Enfin, ultime question sur le terrain civil, comment évaluer le préjudice lorsque le logiciel ayant fait l'objet d'une contrefaçon n'est pas encore commercialisé ? Ce préjudice est-il nul ou correspond-il au prix de revient ? Pour Stéphane Lipski, avec un certain degré d'incertitude, sauf si le logiciel présente une malfaçon ou n'est pas adapté au marché, le préjudice est évalué à hauteur de la commercialisation probable. Par ailleurs, même si le contrefacteur ne commercialise par son produit contrefait, les faits de contrefaçon sont condamnables sur le terrain du parasitisme (à charge de la preuve par le contrefait).

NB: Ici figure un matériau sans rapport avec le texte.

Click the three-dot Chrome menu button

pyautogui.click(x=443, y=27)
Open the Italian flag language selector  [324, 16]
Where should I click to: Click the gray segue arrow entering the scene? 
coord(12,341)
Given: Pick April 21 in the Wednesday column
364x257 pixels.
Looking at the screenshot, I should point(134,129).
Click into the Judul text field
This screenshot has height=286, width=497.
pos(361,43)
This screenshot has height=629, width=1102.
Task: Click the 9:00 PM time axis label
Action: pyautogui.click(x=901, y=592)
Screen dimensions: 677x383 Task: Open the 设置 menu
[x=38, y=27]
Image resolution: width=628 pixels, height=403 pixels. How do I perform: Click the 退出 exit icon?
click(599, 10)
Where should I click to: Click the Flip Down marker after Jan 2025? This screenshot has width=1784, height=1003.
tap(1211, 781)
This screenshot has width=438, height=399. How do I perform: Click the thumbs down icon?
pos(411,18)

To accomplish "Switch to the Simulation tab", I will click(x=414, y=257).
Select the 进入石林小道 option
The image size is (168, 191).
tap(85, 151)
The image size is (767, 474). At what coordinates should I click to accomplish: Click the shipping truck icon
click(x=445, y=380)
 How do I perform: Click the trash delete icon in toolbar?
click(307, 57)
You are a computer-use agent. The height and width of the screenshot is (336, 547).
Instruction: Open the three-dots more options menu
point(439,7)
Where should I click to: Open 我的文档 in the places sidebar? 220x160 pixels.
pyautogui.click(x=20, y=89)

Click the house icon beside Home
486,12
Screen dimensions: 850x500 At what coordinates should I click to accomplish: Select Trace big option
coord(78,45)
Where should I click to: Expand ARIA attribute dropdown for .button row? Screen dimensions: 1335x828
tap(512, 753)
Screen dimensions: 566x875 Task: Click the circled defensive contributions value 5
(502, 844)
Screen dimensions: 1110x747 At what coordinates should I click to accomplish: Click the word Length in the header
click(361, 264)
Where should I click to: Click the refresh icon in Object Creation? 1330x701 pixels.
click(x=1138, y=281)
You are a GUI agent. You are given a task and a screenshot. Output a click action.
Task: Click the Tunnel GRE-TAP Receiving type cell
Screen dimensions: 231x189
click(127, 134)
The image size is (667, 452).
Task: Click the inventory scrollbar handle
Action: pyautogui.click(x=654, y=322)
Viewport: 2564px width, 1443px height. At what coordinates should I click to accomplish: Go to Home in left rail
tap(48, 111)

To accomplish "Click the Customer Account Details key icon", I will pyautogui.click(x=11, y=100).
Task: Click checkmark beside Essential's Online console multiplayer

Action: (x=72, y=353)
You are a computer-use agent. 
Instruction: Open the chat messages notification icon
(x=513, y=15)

4. En dehors de cette appréciation de l'expertise judiciaire informatique sur le théâtre civil, les entreprises victimes de la contrefaçon peuvent avoir tout intérêt à réclamer une expertise pour obtenir une condamnation pénale, afin de jeter l'opprobre immédiat sur le contrefacteur. Et François Wallon de rappeler combien le rôle de l'expert judiciaire informatique est important, car son analyse revêt une force probatoire dont il est difficile pour le magistrat de se détacher. Son objet commence dès l'enquête préliminaire et la garde à vue. Pourtant, c'est un technicien des forces de police ou de gendarmerie, et non un expert judiciaire, qui recueillera toutes les preuves (à charge). Il faut attendre qu'un expert judiciaire soit commis par le juge d'instruction pour que l'indépendance de l'expertise s'avère plus évidente -bien que le principe du contradictoire ne prévale pas en la matière-, car l'expert n'est pas un enquêteur. Après réception des scellés qu'il se doit de photographier, l'expert dresse l'inventaire des fichiers collectés, recherche les slacks et autres secteurs alloués. Et, en matière d'indépendance de l'investigation, il est rappelé que l'expert judiciaire n'est pas soumis à l'article 40 du Code de procédure pénale (N° Lexbase : L5531DYI), aux termes duquel "toute autorité constituée, tout officier public ou fonctionnaire qui, dans l'exercice de ses fonctions, acquiert la connaissance d'un crime ou d'un délit est tenu d'en donner avis sans délai au procureur de la République et de transmettre à ce magistrat tous les renseignements, procès-verbaux et actes qui y sont relatifs". Il appartient à chaque expert judiciaire de déterminer s'il doit ou non porter à la connaissance du Ministère public les infractions constatées n'ayant aucun rapport, en apparence, avec le délit recherché. Par suite, il ne lui reste plus qu'à établir son rapport sur cd-rom, reconstituer les scellés, apporter son témoignage à l'audience et répondre aux questions des juges et avocats.

Chacun le perçoit, déjà, les plus grandes rigueurs et indépendance sont de mise dans ces opérations d'expertise judiciaire informatique en matière de contrefaçon, au risque d'emporter la nullité de l'opération de saisie ou le discrédit sur la détermination du préjudice subi. La coordination des investigations des techniciens, enquêteurs, experts et avocats est essentielle dans les rouages du contentieux pour contrefaçon lui-même.